After a District Judge denied motions for summary judgment without allowing opposition briefs to be filed, a trial occurred on the freedom of association claim only, and Heffernan won a damage award.  But the judge who oversaw that trial retroactively recused himself and vacated the award since the trial never should have occurred before him.  The case was reassigned to a new District Judge, who revisited the summary judgment motions.  Like the first judge, however, the second judge did not permit the filing of opposition briefs.  The second judge granted defendants’ motion for summary judgment on the freedom of speech claim but did not address the freedom of association claim, the one on which plaintiff had prevailed at the prior trial.  Plaintiff appealed, and the Third Circuit reversed in a not precedential opinion, finding that the District Court had erred in not allowing opposition briefing and not addressing the freedom of association claim.

On remand, the case was assigned to a third District Judge, Judge McNulty.  He permitted a full round of new briefing on the summary judgment motions, and then granted summary judgment for defendants on all claims.  Judge McNulty concluded that plaintiff “had failed to produce evidence that he actually exercised his First Amendment rights,” and that he could not sue for alleged retaliation “based only on the perceived exercise of those rights.”  Plaintiff appealed, but the Third Circuit, exercising plenary review and viewing the evidence in a light most favorable to plaintiff, affirmed in an opinion by Judge Vanaskie.

“The First Amendment generally prohibits a public employer from disciplining, demoting, or firing an employee based on that employee’s exercise of First Amendment rights ….”  But here, there was no evidence that plaintiff was actually exercising First Amendment rights.  He was picking up a sign for someone else, and he “repeatedly disavowed anything resembling ‘an intent to convey a particularized message.'”  As a result of plaintiff’s own statements, “no room exists for a jury to find that Heffernan intended to convey a political message when he picked up the sign at issue.”

Plaintiff also contended that Judge McNulty should not have considered defendants’ summary judgment motion regarding the freedom of association claim since that claim had already gone to a jury and plaintiff had prevailed, so there must have been sufficient evidence to support that claim.  But Judge Vanaskie observed that defendants had never received “a procedurally sound ruling” on their motion for summary judgment that preceded that trial, so that defendants were not foreclosed from renewing that motion with full briefing before Judge McNulty.  Nor did anything in the Third Circuit’s previous opinion in this case bar Judge McNulty from addressing defendants’ motion for summary judgment on the freedom of association claim.

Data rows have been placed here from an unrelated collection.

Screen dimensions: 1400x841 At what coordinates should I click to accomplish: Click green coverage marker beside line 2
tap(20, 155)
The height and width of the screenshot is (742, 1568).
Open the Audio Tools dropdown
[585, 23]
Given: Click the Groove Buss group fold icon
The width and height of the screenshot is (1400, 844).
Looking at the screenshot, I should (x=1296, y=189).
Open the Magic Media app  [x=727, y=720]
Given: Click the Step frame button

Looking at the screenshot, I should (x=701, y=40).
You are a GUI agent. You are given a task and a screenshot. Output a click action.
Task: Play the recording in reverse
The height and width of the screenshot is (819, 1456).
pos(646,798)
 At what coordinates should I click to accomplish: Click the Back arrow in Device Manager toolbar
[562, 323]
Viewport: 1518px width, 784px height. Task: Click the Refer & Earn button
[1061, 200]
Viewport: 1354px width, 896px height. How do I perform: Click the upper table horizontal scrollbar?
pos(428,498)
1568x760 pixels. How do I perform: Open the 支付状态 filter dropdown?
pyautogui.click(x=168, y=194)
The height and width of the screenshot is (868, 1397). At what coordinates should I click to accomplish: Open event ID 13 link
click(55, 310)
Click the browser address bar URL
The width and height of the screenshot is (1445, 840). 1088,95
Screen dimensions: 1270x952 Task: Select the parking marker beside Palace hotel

Finally, plaintiff contended that even if he did not actually exercise First Amendment rights, he should have been able to proceed to trial because defendants had retaliated based on their “incorrect or unfounded belief” that he had in fact exercised First Amendment rights.  Judge Vanaskie found that argument “squarely foreclosed by our own binding precedent, which holds that a free-speech retaliation claim is actionable under § 1983 only where the adverse action at issue was prompted by an employee’s actual, rather than perceived, exercise of constitutional rights.”  He cited two Third Circuit cases, and noted that every other Circuit to address the issue in the context of a free speech claim had reached the same conclusion.  Judge Vanaskie then rejected an attempt by plaintiff to create a different rule for freedom of asssociation claims, an argument that was based on cases from outside the Third Circuit that the anel found did not support plaintiff’s position.